Arctic sea ice forecast, Polytechnique MAP583 2016/17
Balázs Kégl (CNRS), Camille Marini (CNRS), Andy Rhines (UW), Jennifer Dy (NEU), Arindam Banerjee (UMN)


Arctic sea ice cover is one of the most variable features of Earth's climate. Its annual cycle peaks at around 15 million square kilometers in early spring, melting back to a minimum of about 6 million square kilometers in September.
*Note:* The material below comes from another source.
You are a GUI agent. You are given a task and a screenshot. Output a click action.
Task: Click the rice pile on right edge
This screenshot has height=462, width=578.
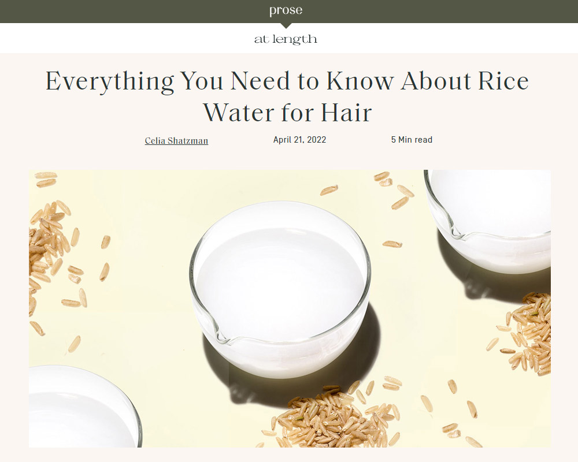tap(527, 333)
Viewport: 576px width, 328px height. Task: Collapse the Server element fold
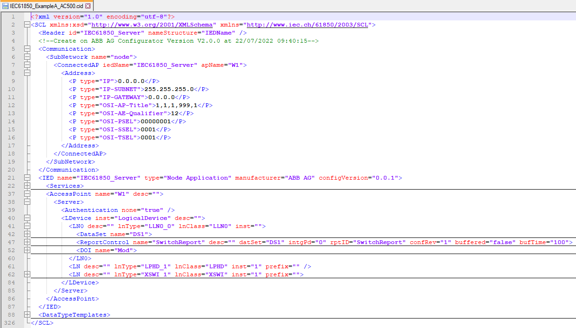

These seasonal swings are important for Earth's energy balance, as ice reflects the majority of sunlight while open water absorbs it. Changes in ice cover are also important for marine life and navigation for shipping.

In recent years, Arctic sea ice cover has declined rapidly, particularly during the September minimum. These changes have outpaced the predictions of climate models, and forecasting extent remains a formidable challenge. Typically, skillful predictions are limited to ~2-5 months in advance (Stroeve, et al. "Improving Predictions of Arctic Sea Ice Extent"), while idealized experiments suggest that predictions up to two years in advance should be possible (Guemas et al, 2014).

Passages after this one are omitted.